## REQUIRED ACTION
Only one part of the listing is needed: the lines from the one with "Where should I" through the last line, copied exactly and free of pictures.

## SUPPLIED RECORDS
################

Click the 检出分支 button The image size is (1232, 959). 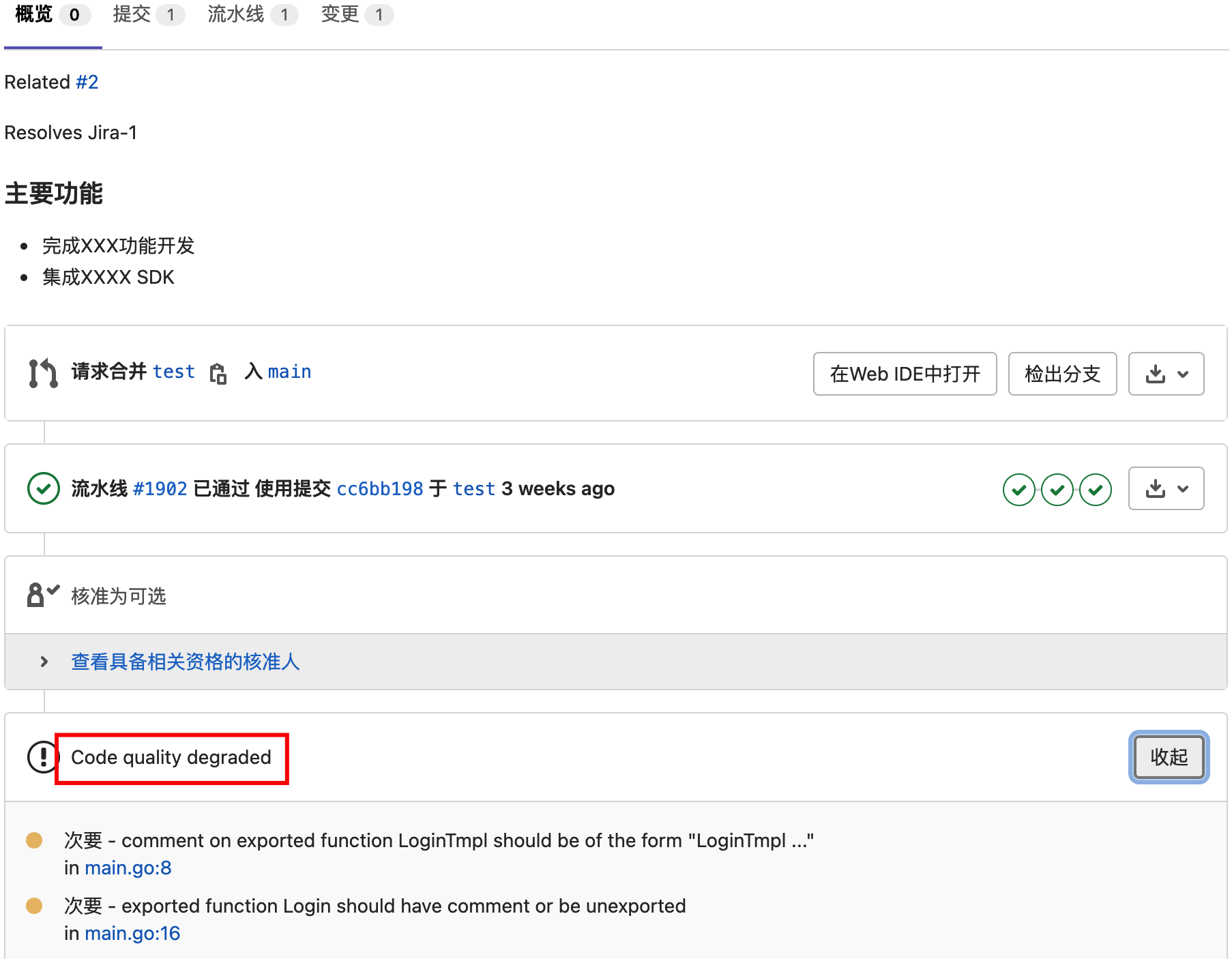click(1062, 374)
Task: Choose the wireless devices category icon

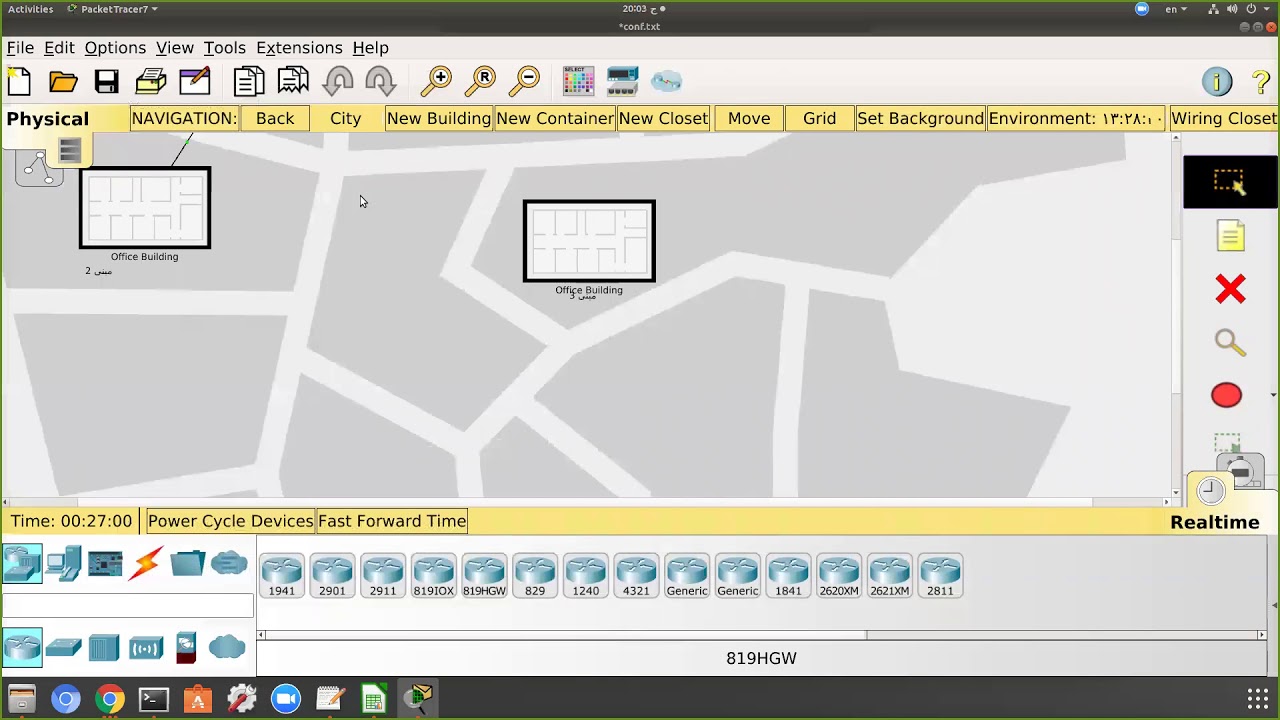Action: (146, 648)

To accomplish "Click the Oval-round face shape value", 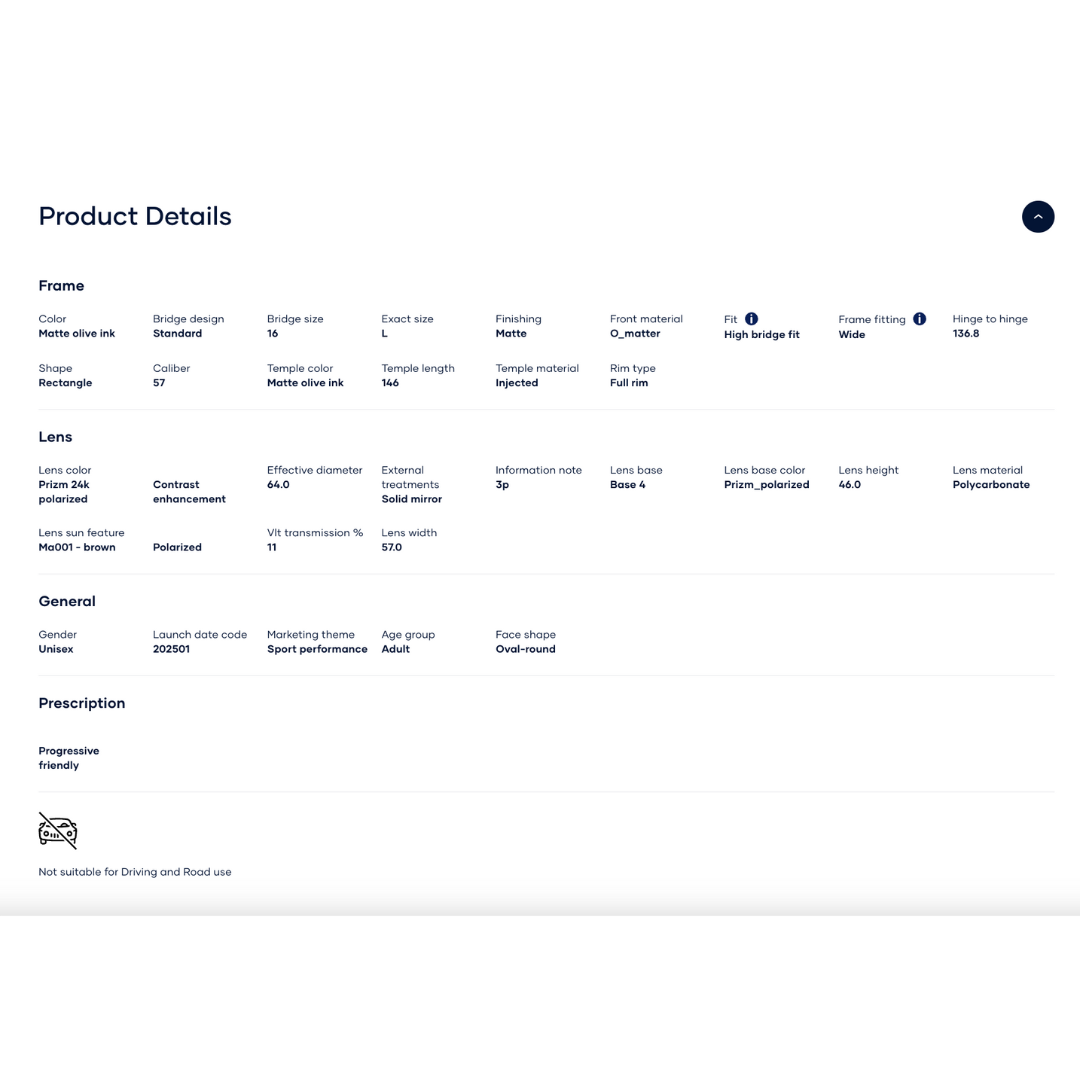I will 525,649.
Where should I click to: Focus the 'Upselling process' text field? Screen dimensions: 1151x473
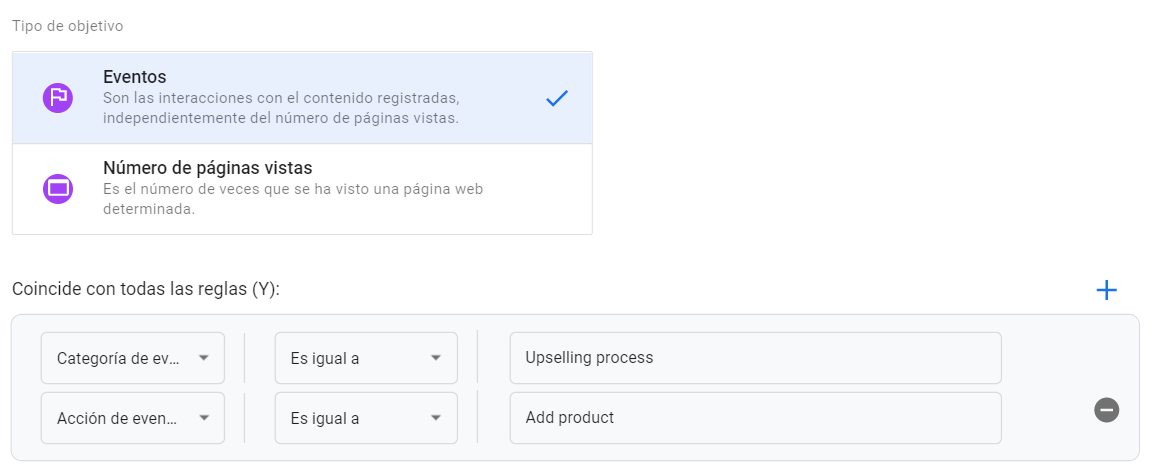pyautogui.click(x=755, y=358)
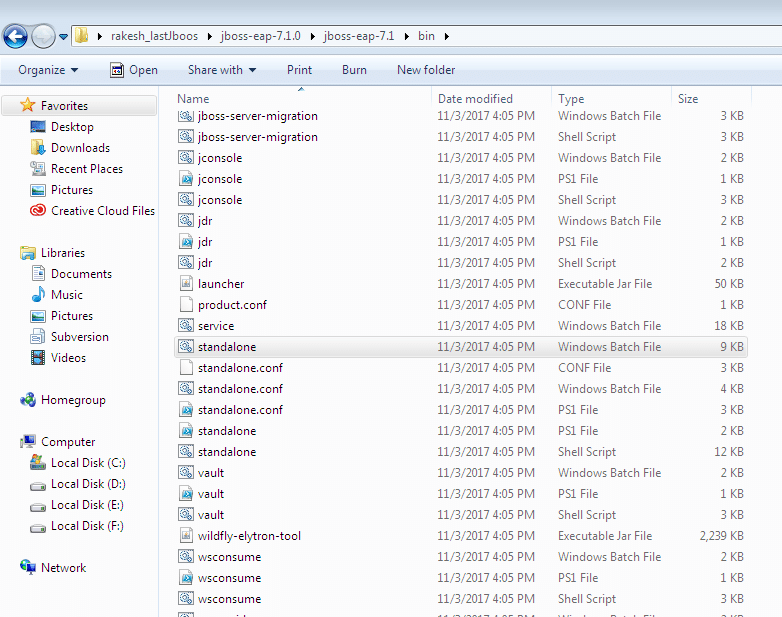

################

## PROBLEM SOLUTION
Where should I click to: Focus the 'Upselling process' text field? Screen dimensions: 1151x473
pyautogui.click(x=755, y=358)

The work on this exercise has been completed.